York University mathematician Jianhong Wu can add a Skills for Change New Pioneers Award in science and technology to his list of honours, wrote the North York Mirror, Jan. 28. The awards, handed out for a 16th year, showcase the outstanding contributions made by immigrants and refugees within the Greater Toronto Area.

Born and educated in China, Wu has lived in Canada since 1998. As an immigrant, he said he’s faced challenges pertaining to teaching and interacting with students from completely different educational backgrounds, conducting and leading research projects in different academic and social environments, and developing and retaining collaborative opportunities between Canada and China.

"It’s a great honour," Wu said of the award. "I’m particularly glad (Skills for Change) has an award recognizing the important contribution immigrants make in Canada. Canada is a global leader in science and this would be impossible without immigrant contribution."

The price and payoff of an EMBA

When Pablo Heyman (EMBA ’06) decided to earn an executive MBA while holding down a full-time job in marketing and sales with Cadbury Schweppes plc, he knew he’d need to squeeze every minute of time out of his days, wrote CBC News on-line Jan. 18, in a story that originally appeared in the National Post.
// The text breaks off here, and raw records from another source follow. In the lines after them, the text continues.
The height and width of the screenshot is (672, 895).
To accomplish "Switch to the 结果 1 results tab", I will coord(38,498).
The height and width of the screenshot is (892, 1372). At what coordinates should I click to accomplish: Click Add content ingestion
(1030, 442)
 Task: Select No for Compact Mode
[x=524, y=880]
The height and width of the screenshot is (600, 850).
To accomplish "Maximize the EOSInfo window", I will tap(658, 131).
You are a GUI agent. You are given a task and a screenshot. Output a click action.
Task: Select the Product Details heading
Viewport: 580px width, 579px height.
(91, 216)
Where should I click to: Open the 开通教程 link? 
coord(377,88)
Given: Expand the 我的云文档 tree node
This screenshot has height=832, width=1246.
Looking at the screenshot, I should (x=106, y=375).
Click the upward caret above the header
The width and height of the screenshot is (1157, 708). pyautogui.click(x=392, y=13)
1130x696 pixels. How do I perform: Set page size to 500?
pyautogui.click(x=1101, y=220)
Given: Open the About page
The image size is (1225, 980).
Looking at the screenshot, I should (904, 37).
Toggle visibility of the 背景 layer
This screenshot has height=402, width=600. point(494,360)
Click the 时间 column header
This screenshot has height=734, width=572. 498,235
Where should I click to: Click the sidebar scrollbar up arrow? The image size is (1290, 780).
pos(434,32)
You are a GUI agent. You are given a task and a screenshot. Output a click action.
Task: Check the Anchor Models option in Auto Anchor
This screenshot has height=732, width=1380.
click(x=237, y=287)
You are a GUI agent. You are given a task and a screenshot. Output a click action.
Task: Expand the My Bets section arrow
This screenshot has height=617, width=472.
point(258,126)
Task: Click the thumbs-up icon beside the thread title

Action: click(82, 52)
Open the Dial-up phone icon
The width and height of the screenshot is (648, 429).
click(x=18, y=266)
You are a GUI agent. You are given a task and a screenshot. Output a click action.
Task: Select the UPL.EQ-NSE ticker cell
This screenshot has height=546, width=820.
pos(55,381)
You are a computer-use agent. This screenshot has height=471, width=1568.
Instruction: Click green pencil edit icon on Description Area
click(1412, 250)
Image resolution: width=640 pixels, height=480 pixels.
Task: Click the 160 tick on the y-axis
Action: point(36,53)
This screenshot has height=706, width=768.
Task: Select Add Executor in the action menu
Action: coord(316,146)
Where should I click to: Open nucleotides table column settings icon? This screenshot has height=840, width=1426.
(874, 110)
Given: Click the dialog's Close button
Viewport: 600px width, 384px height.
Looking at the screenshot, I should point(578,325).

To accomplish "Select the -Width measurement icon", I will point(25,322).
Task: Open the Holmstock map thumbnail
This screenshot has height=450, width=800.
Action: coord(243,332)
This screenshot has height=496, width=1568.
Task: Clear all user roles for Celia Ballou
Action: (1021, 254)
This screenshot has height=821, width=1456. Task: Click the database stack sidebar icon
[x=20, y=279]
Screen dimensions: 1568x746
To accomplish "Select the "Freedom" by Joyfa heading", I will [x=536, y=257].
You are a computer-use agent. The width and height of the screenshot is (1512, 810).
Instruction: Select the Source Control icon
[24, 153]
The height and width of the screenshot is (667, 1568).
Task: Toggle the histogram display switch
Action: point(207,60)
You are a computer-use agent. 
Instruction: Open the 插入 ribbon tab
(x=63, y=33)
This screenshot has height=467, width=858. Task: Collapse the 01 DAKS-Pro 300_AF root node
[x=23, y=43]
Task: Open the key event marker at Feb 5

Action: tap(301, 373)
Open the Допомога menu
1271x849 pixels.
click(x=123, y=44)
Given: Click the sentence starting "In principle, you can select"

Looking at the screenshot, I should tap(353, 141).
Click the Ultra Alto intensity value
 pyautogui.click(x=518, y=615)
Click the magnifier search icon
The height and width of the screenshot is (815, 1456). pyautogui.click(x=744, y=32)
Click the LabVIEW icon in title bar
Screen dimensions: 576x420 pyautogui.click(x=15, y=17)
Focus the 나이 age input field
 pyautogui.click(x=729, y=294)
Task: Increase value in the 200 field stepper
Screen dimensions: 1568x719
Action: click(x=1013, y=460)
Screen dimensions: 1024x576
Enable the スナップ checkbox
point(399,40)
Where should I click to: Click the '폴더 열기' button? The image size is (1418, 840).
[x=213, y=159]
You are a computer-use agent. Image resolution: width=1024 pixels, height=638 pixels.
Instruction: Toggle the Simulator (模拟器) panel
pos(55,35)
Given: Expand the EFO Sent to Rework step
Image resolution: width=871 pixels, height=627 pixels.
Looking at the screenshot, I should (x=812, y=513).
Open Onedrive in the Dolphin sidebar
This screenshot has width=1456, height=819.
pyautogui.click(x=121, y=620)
The program he chose, at York University’s Schulich School of Business in Toronto, would eat up every other weekend over 18 months as well as require intensive, week-long study periods that included trips to Chicago and Hong Kong. On top of that, he and his wife were expecting their first child.

Like many young executives, Heyman, who finished the program a year ago, chose to go back to school to upgrade his skills, improve his career prospects and challenge himself. "I always wanted to do an MBA," he says. "It builds your confidence, your ability to manage your time, and your soft skills" such as leadership.

Heyman didn’t pursue an EMBA for the sake of promotion, he says, but after completing it, he got one anyway. And he feels he got what he paid for. "If anything," he says, "it exceeded my expectations."

On air

  • James McKellar, professor in York’s Schulich School of Business, spoke about credit and consumer culture, on CBC Radio’s “Ontario Morning” Jan. 22.